David Miller, 61, was pronounced dead at 7:25 p.m. CST at the Riverbend Maximum Security Institution in Nashville, according to a statement by the Tennessee Department of Correction.
Asked by the warden whether he had any last words before he was executed, Miller replied: “Beats being on death row,” department spokesman Tylee Tracer said.
Miller, convicted of first-degree murder for the 1981 killing of a 23-year-old woman, Lee Standifer, had been on death row since March 1982.
Edmund Zagorski, a convicted double murderer, was executed by electric chair on Nov. 1, the first time Tennessee had used electrocution to carry out capital punishment since 2007. His was the first execution by electrocution anywhere in the United States since 2013.
Earlier in the evening, the U.S. Supreme Court rejected Miller’s final appeals. Justice Sonia Sotomayor dissented from the majority ruling, as she did when the high court denied Zagorski’s petition for a stay.
“Such madness should not continue. Respectfully, I dissent,” Sotomayor wrote in the Miller opinion.
Tennessee Governor Bill Haslam declined an 11th-hour bid for clemency, the governor’s office said in a statement on Thursday.
Miller chose to be executed by electrocution because he believed it would be less painful than lethal injection, according to court documents.
The U.S. Supreme Court in October denied a legal challenge by Tennessee death row inmates to the state’s mix of lethal drugs, which has led to some flawed executions in recent years.
Lethal injection is the preferred method of putting people to death in all U.S. states that have the death penalty, according to the Death Penalty Information Center.
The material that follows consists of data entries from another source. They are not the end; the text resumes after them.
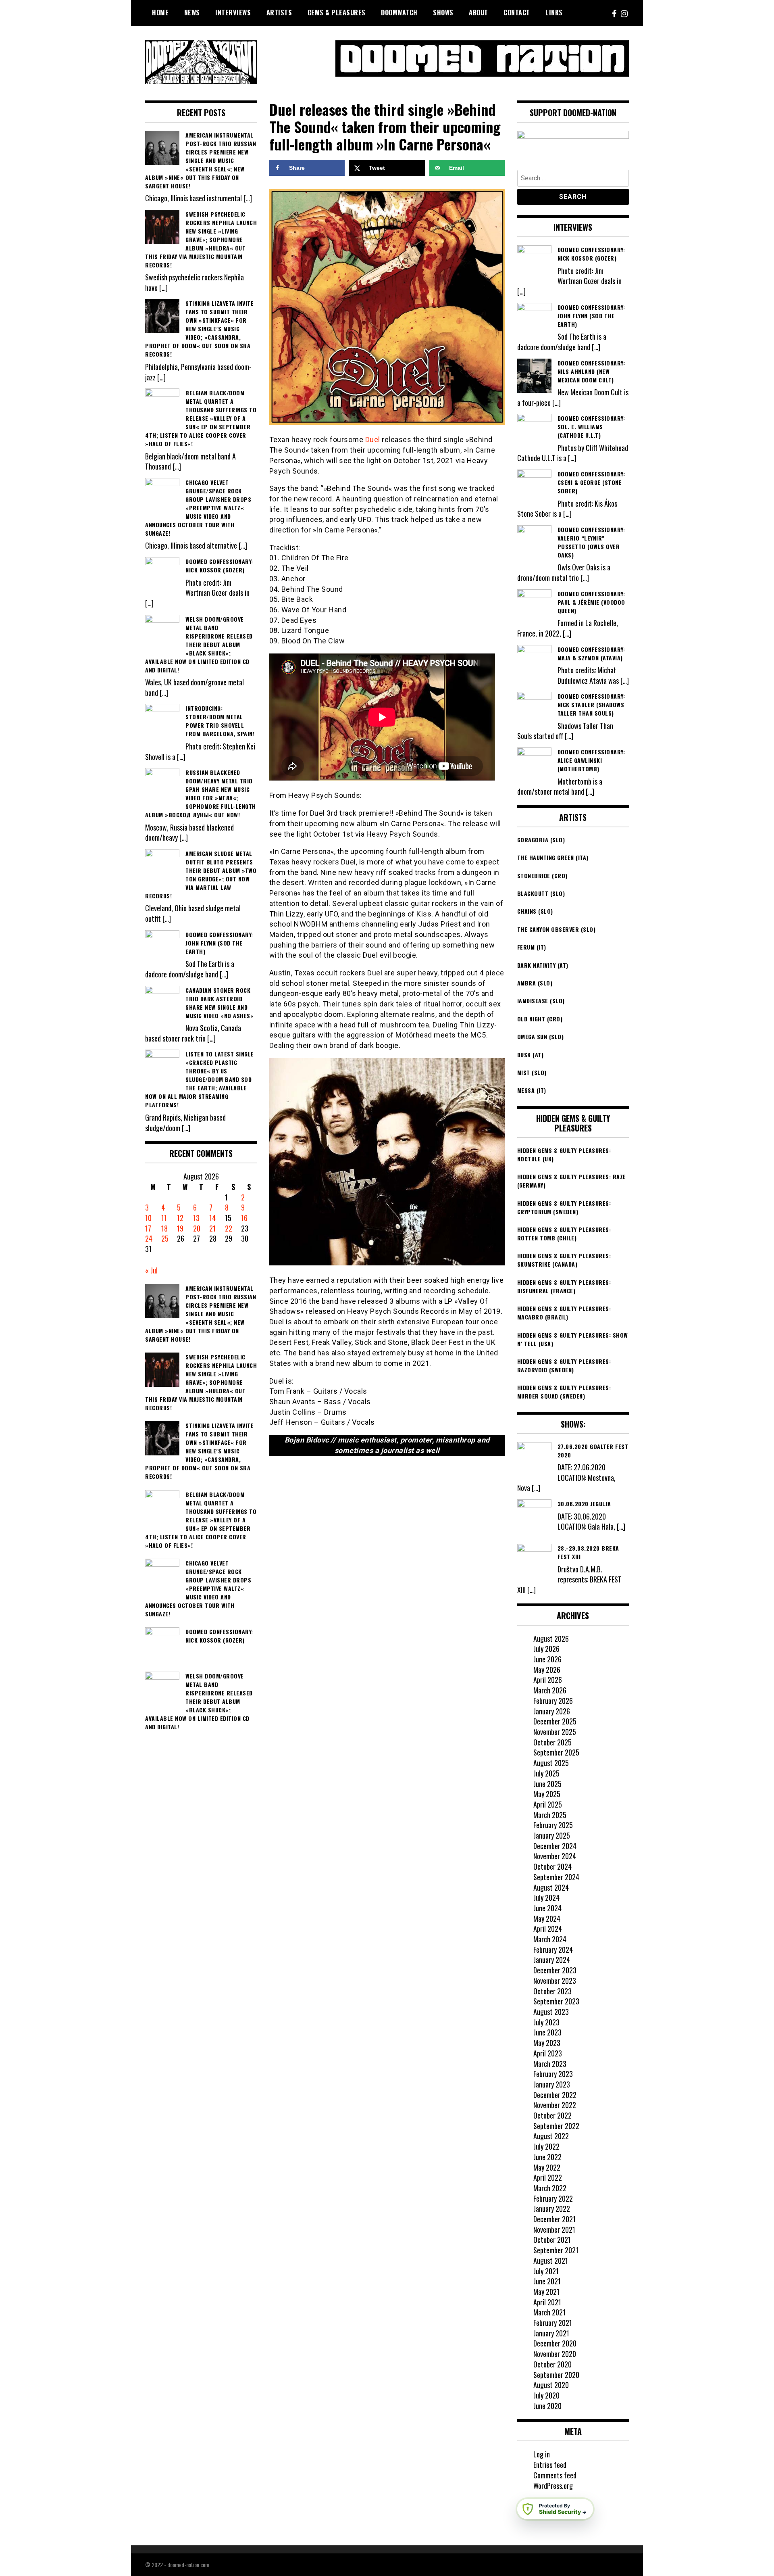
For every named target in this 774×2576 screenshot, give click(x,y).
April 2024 (547, 1928)
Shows (443, 12)
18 (164, 1228)
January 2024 (551, 1959)
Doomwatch (399, 12)
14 (212, 1218)
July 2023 (546, 2022)
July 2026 (546, 1648)
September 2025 (556, 1752)
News (192, 12)
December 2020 (554, 2343)
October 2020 (552, 2364)
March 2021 (549, 2312)
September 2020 (556, 2374)
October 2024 (552, 1866)
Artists (279, 12)
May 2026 (546, 1669)
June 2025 (547, 1784)
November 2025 (554, 1731)
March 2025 (549, 1815)
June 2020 (547, 2406)
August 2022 (551, 2136)
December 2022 (554, 2095)
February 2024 (553, 1949)
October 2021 (552, 2239)
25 (165, 1238)
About (478, 12)
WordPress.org (553, 2485)
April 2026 (547, 1679)
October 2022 (552, 2115)
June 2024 (547, 1908)
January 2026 (551, 1711)
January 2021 (551, 2333)
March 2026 (549, 1690)
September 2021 (555, 2250)
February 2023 (553, 2074)
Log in (541, 2454)
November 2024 (554, 1856)
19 (180, 1228)
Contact (517, 12)
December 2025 (554, 1721)
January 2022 (551, 2208)
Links (554, 12)
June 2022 (547, 2157)
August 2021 (550, 2260)
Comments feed (554, 2475)
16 (244, 1218)
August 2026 (551, 1638)
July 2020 (546, 2395)
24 (148, 1238)
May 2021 (546, 2291)
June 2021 (547, 2281)
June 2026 (547, 1659)
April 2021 (547, 2302)
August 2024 (551, 1887)
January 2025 (551, 1835)
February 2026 (553, 1700)
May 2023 (546, 2042)
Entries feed (549, 2464)
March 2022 (549, 2188)
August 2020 (551, 2385)
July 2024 (546, 1897)
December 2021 (554, 2219)
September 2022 (556, 2126)
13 (196, 1218)
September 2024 (556, 1877)
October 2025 (552, 1742)
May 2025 (546, 1794)
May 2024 (546, 1918)
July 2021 (546, 2271)
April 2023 (547, 2053)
The day after Zagorski’s execution, Miller and three other Tennessee death row inmates filed another lawsuit in U.S. District Court in Nashville arguing that the state’s lethal injection and electrocution protocols violated the U.S. Constitution’s ban on cruel and unusual punishment. The lawsuit said a firing squad was a less painful alternative.
The 6th U.S. Circuit Court of Appeals ruled against the inmates on Nov. 28 and said a firing squad was an outmoded method of execution.